_DOCUMENT EXCERPT_.
_ _ _ _
Some reflections on the Global Compact for Migration inspired by a 1950's film shot at the UN Headquarters and starring Vittorio Gassman

Massimo TommasolibyMassimo Tommasoli
Time: 6 mins read

On 16 January the UN Secretary-General, Antonio Guterres, briefed the General Assembly about the achievements and challenges faced by the UN system in 2018 and his priorities for 2019. He admitted that the UN had been “extremely naive” in the period leading up to the adoption of the Global Compact for Migration. About two months before the December Conference in Marrakech a campaign launched on various social media platforms affirmed three key lies about the Global Compact, namely that:

  • Its approval would have allowed the UN to take over states on issues of migration;
  • The Global Compact would have established a new human right – the right to migrate;
  • States would lose capacity to control their borders.

Each of these statements is manifestly false; yet they were proposed as objective truths by some mainstream media, political parties and movements that used them in the context of highly polarized domestic debates on this sensitive issue. The social media campaign eventually influenced public opinion so much that some governments that had previously supported the Global Compact decided to withdraw their participation from the Marrakech Conference. And all of this despite the fact that the Global Compact fully respects national sovereignty; it does not establish a new human right to migration (although it strives for a human rights-based approach to international migration); and it does not impose any UN policy either on national border controls or on national policies on migration.

UN Secretary General Antonio Guterres at the Conferenrence for the Global Compact for Migration held last December in Marrakech (UN Photo/Karim Tibari).

UN Secretary General Antonio Guterres stressed that the UN grossly underestimated the threat posed by the social media campaign to the Global Compact, and its capacity to communicate false facts by building on people’s fears and perceptions that some political actors effectively used for reinforcing xenophobic positions. He said that the UN needs to change the way it communicates about what it does, and the way it connects emotionally with people. He added that it is not enough to argue rationally about the Global Compact; it is necessary to communicate empathically about it. For example, it is clear that the Global Compact defines mechanisms for international cooperation for safe, orderly and regular migration to address problems that any one country would be unable to sort out in isolation. It would therefore be in the interest of all countries – whether origin, transit or destination states for migrants – that such an important framework be adopted in order to enhance the limited capacities that individual countries could deploy for tackling the issue, especially at times when migratory flows change in nature and magnitude as a consequence of different causes (wars, political and economic crises, natural disasters and new challenges, like the impact of climate change). However, the successful social media campaign against the Global Compact shows that it is important to speak not only to the mind, but also to the heart of the people.

S-G Guterres drew a few lessons from this experience. He said that similar campaigns will likely be replicated, especially within the current crisis of multilateralism. He underscored that the UN should go the extra mile in communicating better with the public, so as to show that the system is not only effective in proposing practical solutions, but also more connected with the needs, the aspirations and the problems of the people the UN cares for.
_ _ _ _
_TASK_. Please reproduce everything in the Global Compact for Migration article from "UN Secretary General Antonio Guterres at" down to "(UN Photo/Karim Tibari).", switching "held" to "convened".

_COLLECTED MATERIAL_.
_ _ _ _
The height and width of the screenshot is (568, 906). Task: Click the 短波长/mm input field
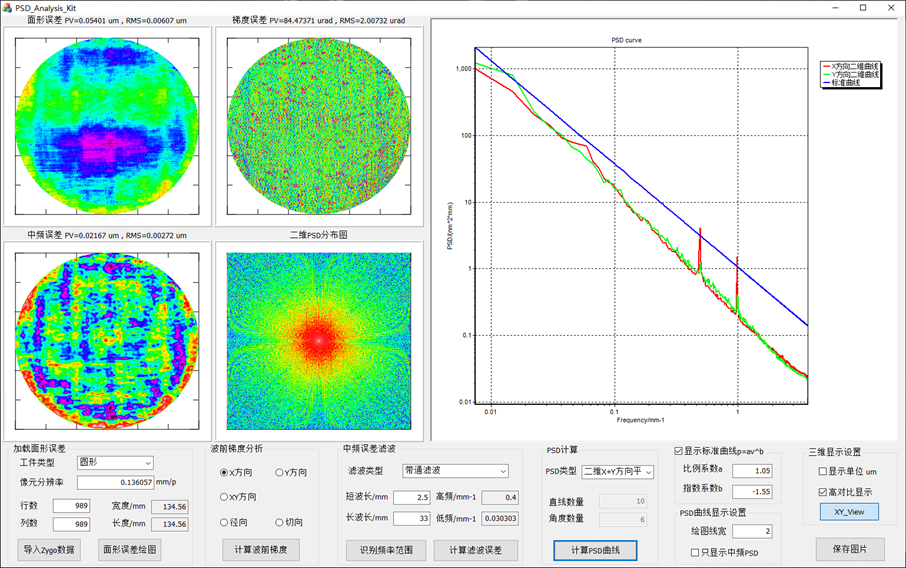(411, 497)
_ _ _ _
_WORKED SOLUTION_.
UN Secretary General Antonio Guterres at the Conferenrence for the Global Compact for Migration convened last December in Marrakech (UN Photo/Karim Tibari).